The failures look like this: a conversation that's been running for forty minutes, a vision trace that's accumulated eight screenshots, and suddenly the model starts hedging everything ; answers go shorter, specificity collapses, the warmth goes out of it. Then the log shows CUDA OOM and a graceful degrade to a smaller quant. Which works, in the strict sense that tokens still come out, but the person on the other end of the conversation feels it. They don't say your GPU ran out of memory; they say why did she get weird. That's the problem. The answer to why did she get weird should never be RAM.
Current parts list‡
Still moving. Status column marks what's on the shelf versus what I'm still sourcing.
what's in the box right now
A case skeleton, the motherboard still in its pink foam, two SSDs, a water block, and a printed copy of this post on the bench as a to-do list. The bronze tubing arrived yesterday and is genuinely beautiful in person. A picture for later.
Design constraints‡
Three, in order of how often they lose arguments:
1. The loop has to look like plumbing, not like decoration. Straight runs, 45° bends where needed, no spiral theatrics. The aesthetic reference is a Victorian distillery, not a gaming chair. Bronze patinas over time; that's the point. I want the machine to look older in two years, not tireder.
2. It has to be quiet enough to share a room with a conversation. Measuring against Hectic Modernity's idle profile (28 dB at the desk). Target: 24 dB. The RTX PRO 6000 is the interesting problem ; a 600W card wants to be loud, and convincing it not to be is more about loop design than fan curves.
3. No RGB. None. Zero. An Edison bulb on the shelf is plenty of light. A machine that announces itself is a machine I can't think next to.
A workstation should be a quiet co-conspirator, not an audience.‡
Open questions‡
Things I don't yet know the answer to, written down here so I can look back at them honestly:
Two loops or one? A single loop simplifies plumbing and lets me run one reservoir. Two loops let me temperature-isolate the CPU from the thermally loud primary GPU, which matters when the GPU is pinned at inference for hours. I'm leaning toward two ; the visual rhythm of a smaller loop inside a larger one appeals ; but it's twenty per cent more cable management and I'm not sure it earns that.
NixOS or Arch? Arch is what Hectic Modernity runs and I can rebuild it from memory. NixOS is the honest answer for a machine I want to keep reproducible for five years. Leaning Nix. If you have strong feelings about running CUDA + Triton + llama.cpp on Nix, I want to hear them.
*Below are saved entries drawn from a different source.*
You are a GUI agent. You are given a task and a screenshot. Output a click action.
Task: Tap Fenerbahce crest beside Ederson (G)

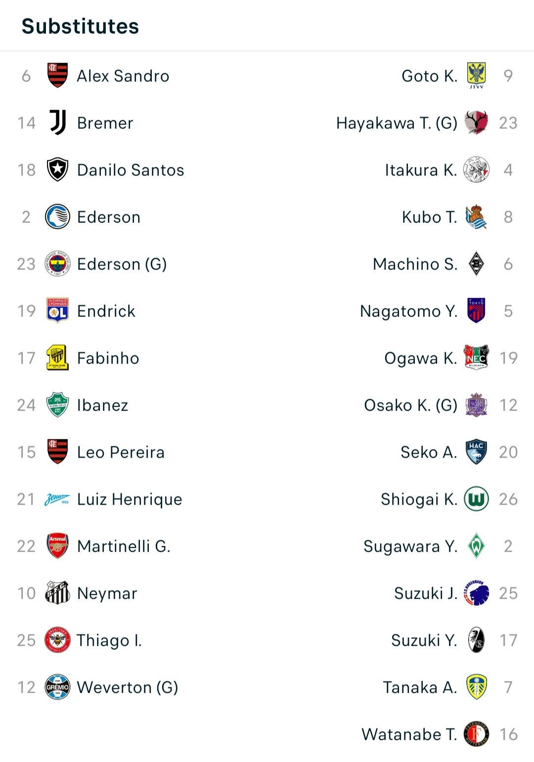(x=57, y=264)
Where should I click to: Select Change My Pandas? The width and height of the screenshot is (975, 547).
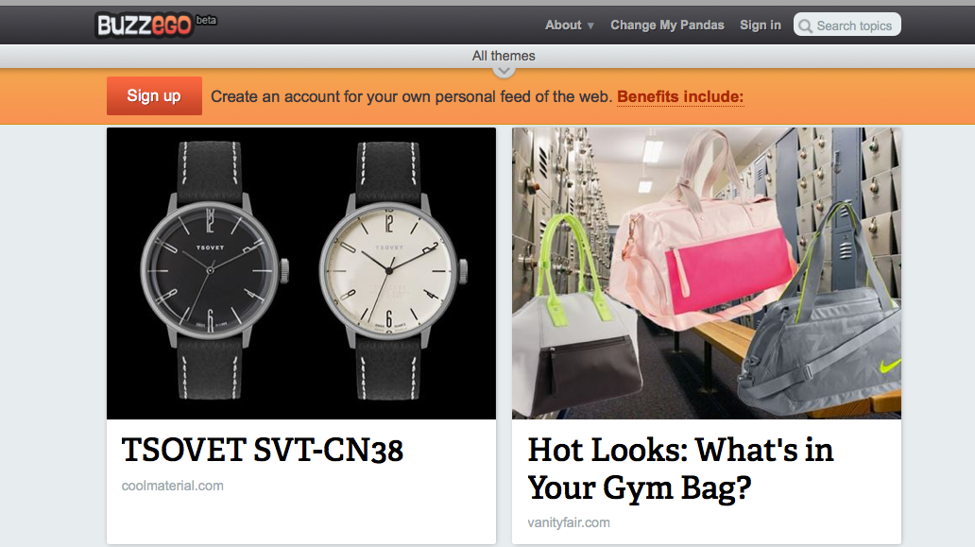(667, 25)
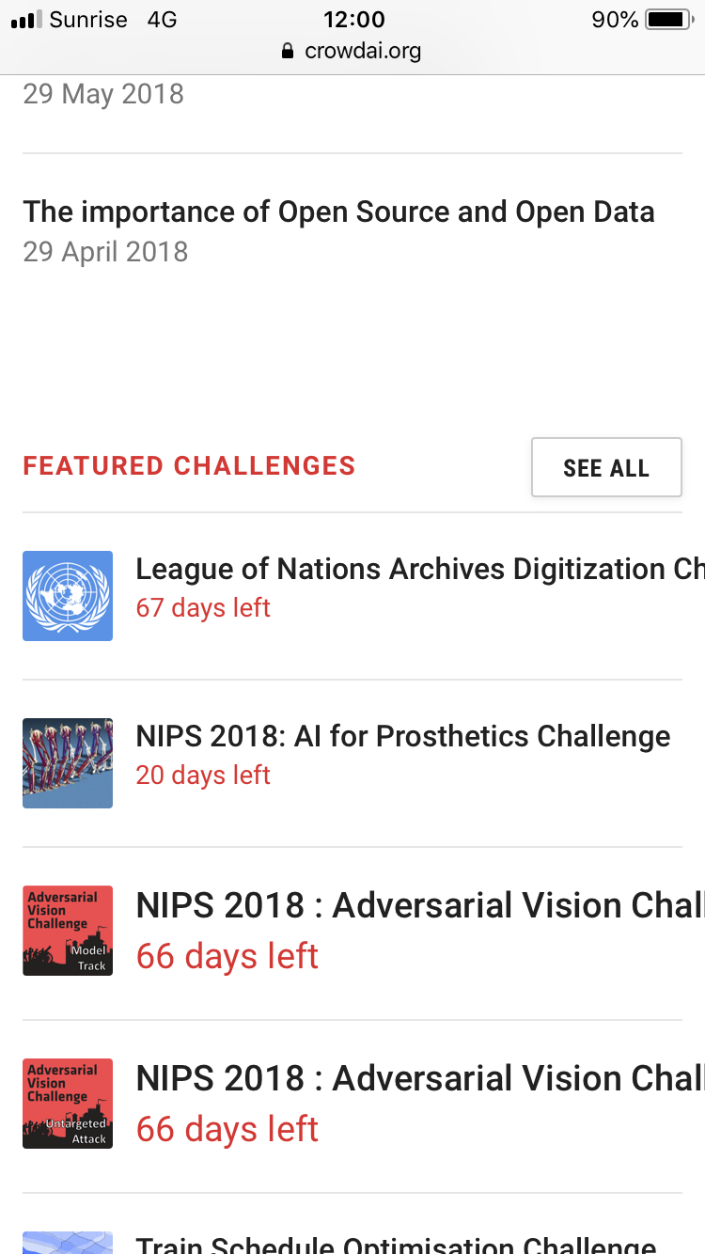The height and width of the screenshot is (1254, 705).
Task: Open NIPS 2018: AI for Prosthetics Challenge
Action: pyautogui.click(x=403, y=736)
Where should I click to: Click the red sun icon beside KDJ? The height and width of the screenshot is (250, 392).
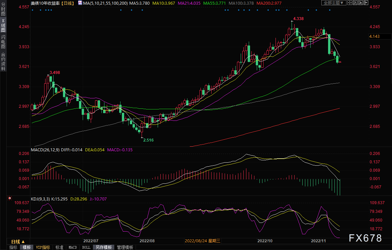(9, 199)
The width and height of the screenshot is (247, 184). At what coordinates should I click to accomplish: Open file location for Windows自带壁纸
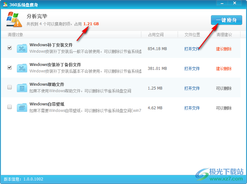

Fan profile for inference bursts. Sustained compute is a different shape from gaming; I'd rather lose 5% throughput for a 10 dB quieter fan curve. TBD after the first week of actual serving.
on patina
I've been collecting bronze reference samples for three weeks now ; a brass door handle from a stripped-out east London pub, the fittings on an old drafting desk my uncle threw out, a 1970s brass desk lamp that somebody down the road was giving away. None of these are pristine. All of them look better than they did new. The tubing will start clean and gold and over eighteen months will move toward a deeper, warmer olive. I'm not going to force it. The room does the work.
Next update‡
When the motherboard is unwrapped and the first dry-fit happens, I'll add photographs and a short set of measurements. Probably six weeks out, but I've been wrong about timelines on hardware builds before ; I'll be wrong again.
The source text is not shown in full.